**TASK ITEM**
Your job is to return every line in the data holding the string "computer".

TASK DATA section start

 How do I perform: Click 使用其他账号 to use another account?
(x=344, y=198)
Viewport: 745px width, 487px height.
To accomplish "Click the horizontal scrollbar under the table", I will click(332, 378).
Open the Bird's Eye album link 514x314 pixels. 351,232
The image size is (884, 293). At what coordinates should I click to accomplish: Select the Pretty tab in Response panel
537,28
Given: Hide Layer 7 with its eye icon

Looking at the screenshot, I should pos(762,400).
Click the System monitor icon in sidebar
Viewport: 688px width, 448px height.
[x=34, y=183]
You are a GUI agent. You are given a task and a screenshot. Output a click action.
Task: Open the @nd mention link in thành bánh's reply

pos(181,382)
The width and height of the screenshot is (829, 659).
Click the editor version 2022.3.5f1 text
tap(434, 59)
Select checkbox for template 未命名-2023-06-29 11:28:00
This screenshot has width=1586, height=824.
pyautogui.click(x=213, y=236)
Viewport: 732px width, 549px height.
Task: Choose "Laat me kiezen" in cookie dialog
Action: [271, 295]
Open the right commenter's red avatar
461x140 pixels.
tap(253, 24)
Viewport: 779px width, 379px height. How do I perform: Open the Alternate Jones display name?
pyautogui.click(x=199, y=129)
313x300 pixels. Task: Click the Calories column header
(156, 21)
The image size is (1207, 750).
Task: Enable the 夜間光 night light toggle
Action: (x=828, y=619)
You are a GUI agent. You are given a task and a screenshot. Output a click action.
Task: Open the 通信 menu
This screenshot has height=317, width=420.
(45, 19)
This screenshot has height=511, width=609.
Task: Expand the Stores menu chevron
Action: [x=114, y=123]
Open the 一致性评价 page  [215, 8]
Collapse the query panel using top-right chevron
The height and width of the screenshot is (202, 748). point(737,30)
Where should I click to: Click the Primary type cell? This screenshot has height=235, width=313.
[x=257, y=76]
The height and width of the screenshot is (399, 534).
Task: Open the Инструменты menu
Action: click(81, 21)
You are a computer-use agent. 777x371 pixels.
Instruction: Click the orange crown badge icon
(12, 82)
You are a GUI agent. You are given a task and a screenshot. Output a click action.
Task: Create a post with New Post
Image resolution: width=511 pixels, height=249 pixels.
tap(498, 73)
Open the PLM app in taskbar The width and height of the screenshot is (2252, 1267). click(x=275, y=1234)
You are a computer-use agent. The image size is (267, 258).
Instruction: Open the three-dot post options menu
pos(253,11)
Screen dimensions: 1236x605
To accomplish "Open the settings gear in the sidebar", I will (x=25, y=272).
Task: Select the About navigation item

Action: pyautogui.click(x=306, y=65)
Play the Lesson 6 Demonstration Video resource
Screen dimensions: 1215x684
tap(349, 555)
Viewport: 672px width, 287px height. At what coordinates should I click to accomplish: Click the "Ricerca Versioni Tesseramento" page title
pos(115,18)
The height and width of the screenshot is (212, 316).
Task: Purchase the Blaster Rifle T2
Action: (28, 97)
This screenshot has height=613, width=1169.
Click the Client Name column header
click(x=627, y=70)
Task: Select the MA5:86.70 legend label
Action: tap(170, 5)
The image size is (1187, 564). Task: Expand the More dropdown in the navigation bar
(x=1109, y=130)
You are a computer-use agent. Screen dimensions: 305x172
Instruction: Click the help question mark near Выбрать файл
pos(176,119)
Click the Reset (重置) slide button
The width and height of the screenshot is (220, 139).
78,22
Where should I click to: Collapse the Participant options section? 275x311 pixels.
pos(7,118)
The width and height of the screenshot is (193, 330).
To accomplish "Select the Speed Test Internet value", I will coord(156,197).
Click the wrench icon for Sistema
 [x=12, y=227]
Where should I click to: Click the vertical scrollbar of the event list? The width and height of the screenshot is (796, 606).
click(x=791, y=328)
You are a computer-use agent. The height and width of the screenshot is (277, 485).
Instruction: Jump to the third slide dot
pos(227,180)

TASK DATA section end

**ANSWER TO THIS TASK**
You are a computer-use agent. 777x371 pixels.
You are a computer-use agent. The image size is (267, 258).
You are a computer-use agent. Screen dimensions: 305x172
You are a computer-use agent. The height and width of the screenshot is (277, 485).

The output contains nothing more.